Question

explanation on line integrals

Answer 1

could someone please explain what happened at a)?
what did the person mean by putting it all together...?

Answer 2

Step by step:

\(\vec F = \left( \begin{matrix}
yz \\
xz \\
xy + 18z
\end{matrix} \right) = \nabla f = \left( \begin{matrix}
\partial_x f \\
\partial_y f \\
\partial_z f
\end{matrix} \right)
\)

\(\partial_x f = yz \implies f = xyz + \alpha_1(y, z)\)

\(\partial_y f = xz \implies f = xyz + \alpha_2(x, z)\)

\(\partial_z f = xy + 18z \implies f = xyz + 9 z^2 + \alpha_3(x, y)\)

\(\implies \alpha_1(y, z) = \alpha_2(x, z) = 9z^2 + C\)

....and:

\(\alpha_3(x, y) = C\)

Answer 3

There's another way to do this ... which *might* be easier to follow:

You're told there is a potential function so the field is path-independent/ conservative. ie you can choose any way you like to get to from \(<0,0,0>\) to \(<x,y,z>\). You will always get the same result: \(f(x,y,z) - f(0,0,0)\)

::::::

_Directive 1_
Count the lines in the records that contain the word "Where", matching case exactly, and give only that number.

::::::

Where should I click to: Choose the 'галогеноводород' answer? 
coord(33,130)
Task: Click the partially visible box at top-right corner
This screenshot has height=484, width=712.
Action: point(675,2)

::::::

_Directive 2_
Rewrite the line integrals thread between "There's another way" and "result: \(f(x,y,z) - f(0,0,0)\)", inclusive, putting "scalar potential" in place of "potential function".

_Correct output 1_
1

_Correct output 2_
There's another way to do this ... which *might* be easier to follow:

You're told there is a scalar potential so the field is path-independent/ conservative. ie you can choose any way you like to get to from \(<0,0,0>\) to \(<x,y,z>\). You will always get the same result: \(f(x,y,z) - f(0,0,0)\)